The door above banged shut, leaving me in near-total darkness as I listened to the dragon’s steps on the pavement, retreating through the abandoned building. Reaching into my pocket, I pulled out a flashlight and flicked it on. The circle of harsh, white light reflected off the filthy tilework as I stuck the end of the torch in my mouth, steadied myself, and began trotting down the steps.

The tramway was little more than a platform with the tracks running alongside it to a sealed gate at both ends. A few hobos might have once called it home, but they’d long since abandoned the place. That or there were measures in place to keep them out.

As I reached the bottom, lights began to sputter on overhead, and a disguised speaker spat a squeal that had me scrambling for a gun that wasn’t there. Damn spooky subways.

Detective? Detective Hard Boiled, is that you?!” a heavily distorted, but noticeably masculine voice asked.

“It’s me, Cereus!” I yelled back. “Turn your volume down! You’re going to deafen me here!”

Right. Sorry. Is that better?”

“Yes! Look, Cereus, I need you to get your flank down here and get me. No time to explain, but—”

Tram incoming in five seconds! Oh Celestia, Detective, I need you here now! Something has happened to Agent Bloom!”

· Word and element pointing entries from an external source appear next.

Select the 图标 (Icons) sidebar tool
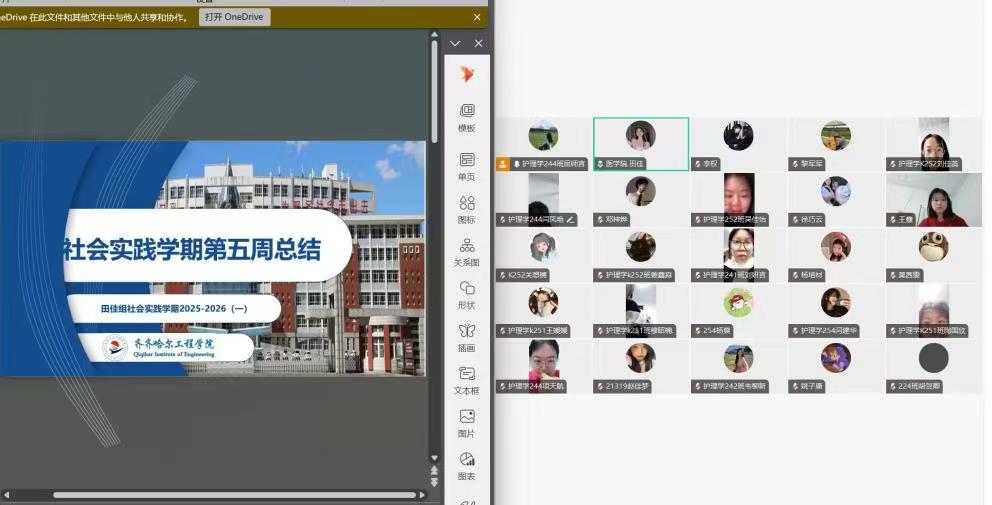 [467, 209]
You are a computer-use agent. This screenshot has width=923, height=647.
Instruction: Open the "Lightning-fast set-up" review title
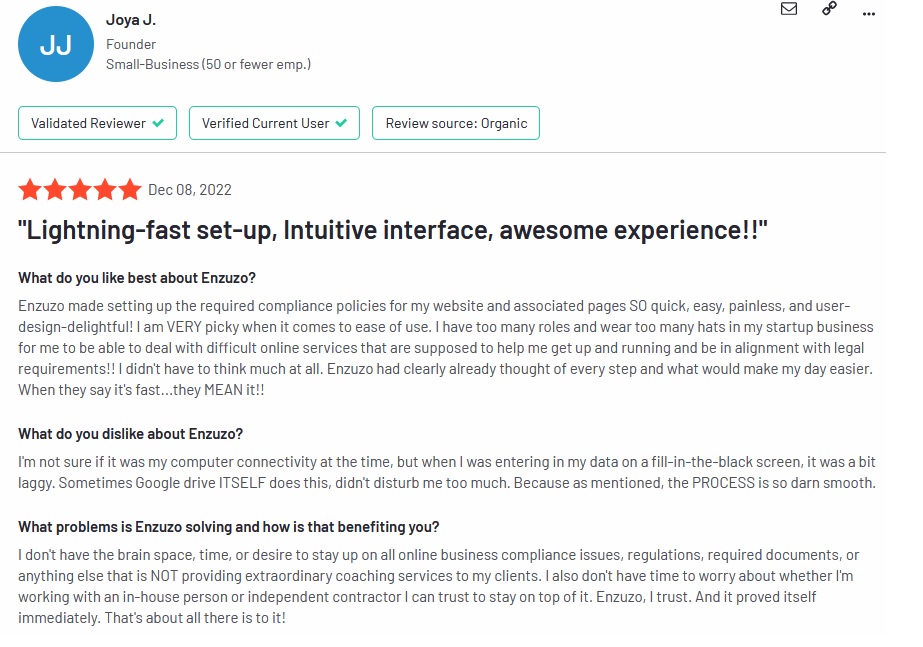click(x=392, y=231)
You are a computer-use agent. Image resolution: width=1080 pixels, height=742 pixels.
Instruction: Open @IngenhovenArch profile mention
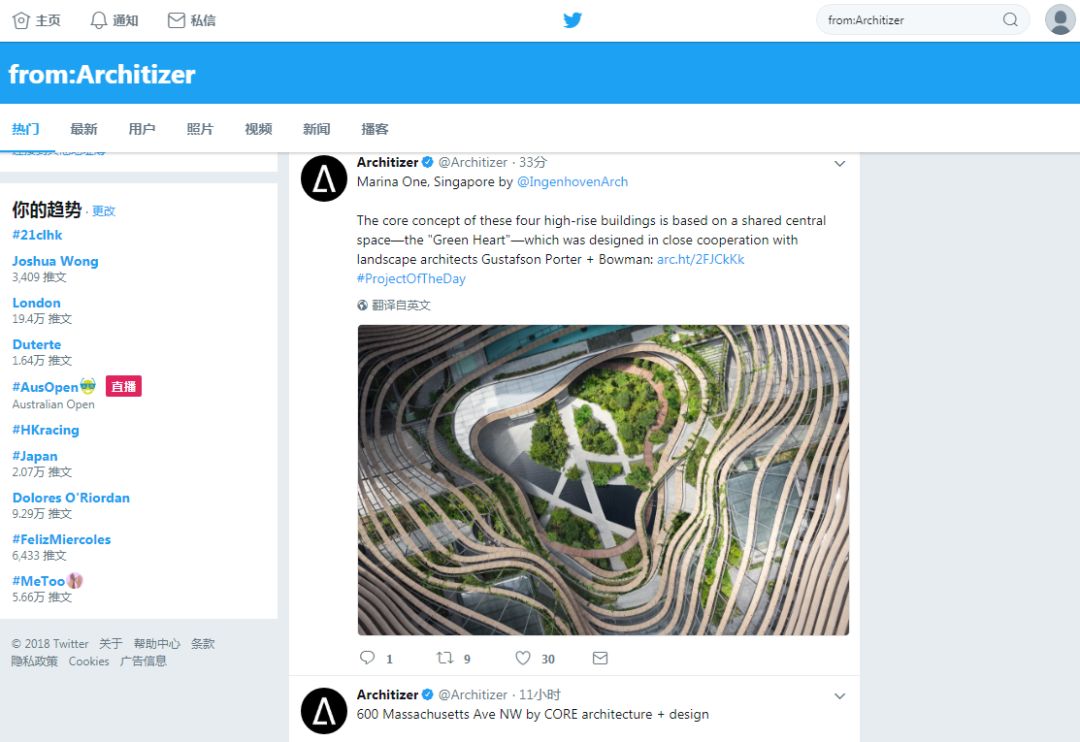tap(572, 182)
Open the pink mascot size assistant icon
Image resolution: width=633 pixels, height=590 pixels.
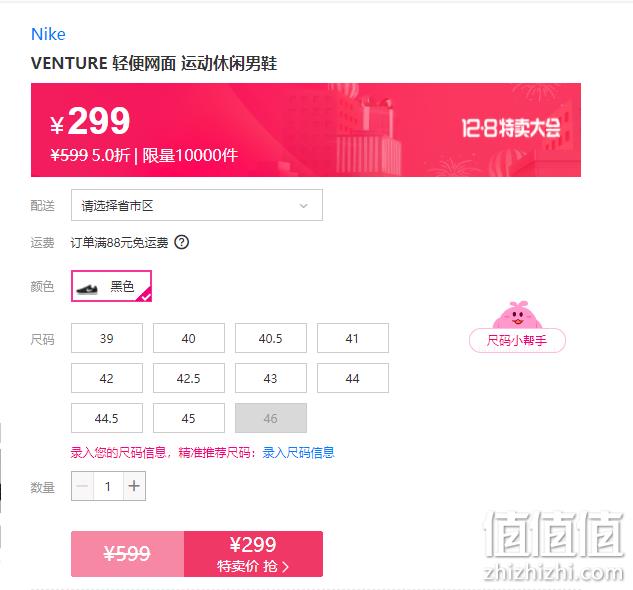click(517, 315)
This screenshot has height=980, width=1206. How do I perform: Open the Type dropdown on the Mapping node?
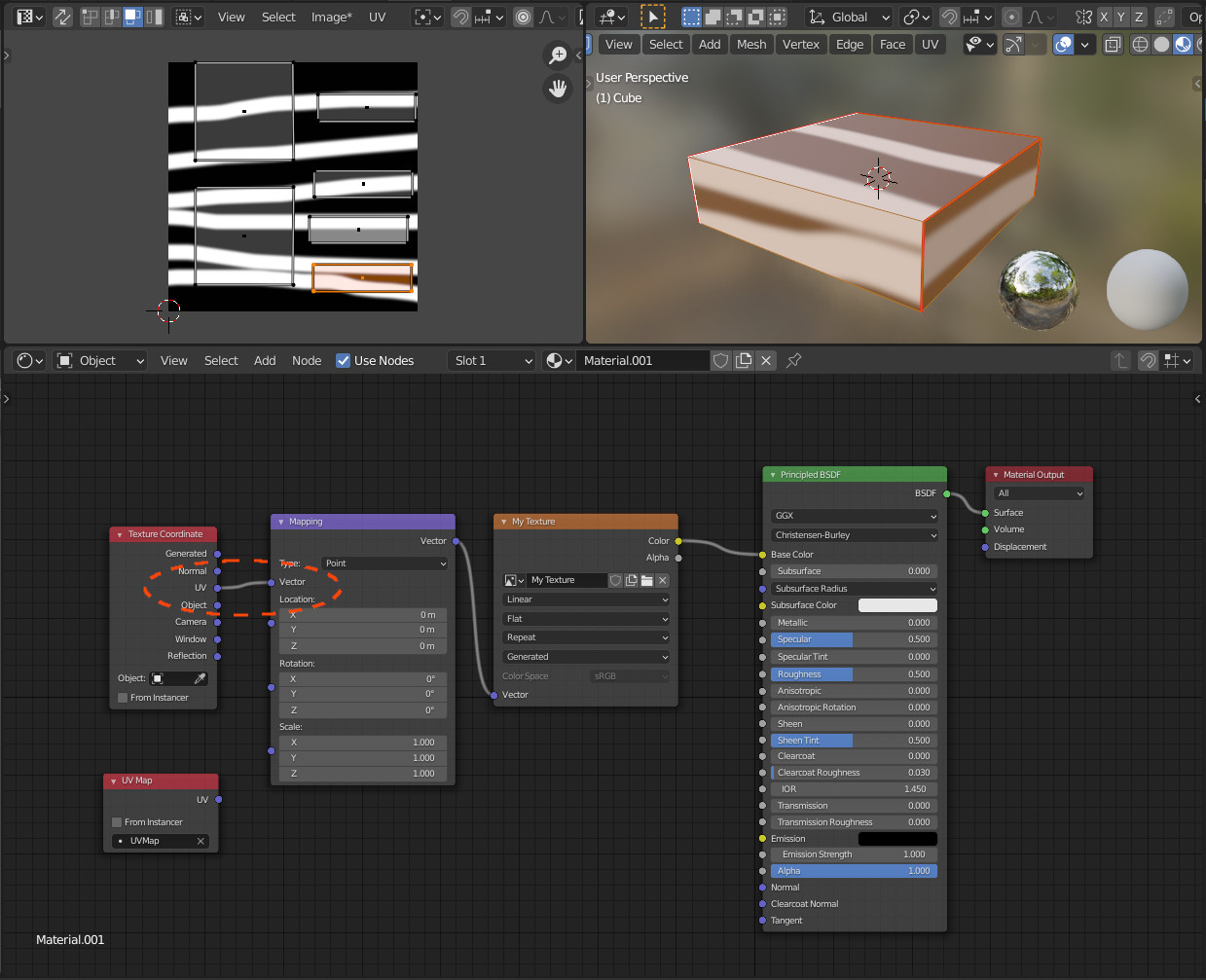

My jaw moved a little bit, but I didn’t have time to respond before one of the gates at the end of the hall slammed inward and the mine-cart-like tram burst through at a speed unheard of and screeched to a stop beside the platform almost faster than I could blink. A golden glow surrounded the passenger compartment.

Hurry, Detective! I’ll bring you in as fast as I can! The inertial dampener spell is fussy, but it should work for at least another minute or two!”

Shutting my eyes, I jumped into the tram and threw myself into the back, pulling my coat over my head.

“Fussy better mean ‘completely functional’, Cereus, or I swear—”

Departure in five seconds!”

A brilliant gleam wrapped itself around me, leaving my body feeling incredibly light and somehow more aware of exactly how squishy all of my organs would be if they were to hit a wall at the speed the cart had been going when it arrived.

“Departure! Keep your head down, Detective!”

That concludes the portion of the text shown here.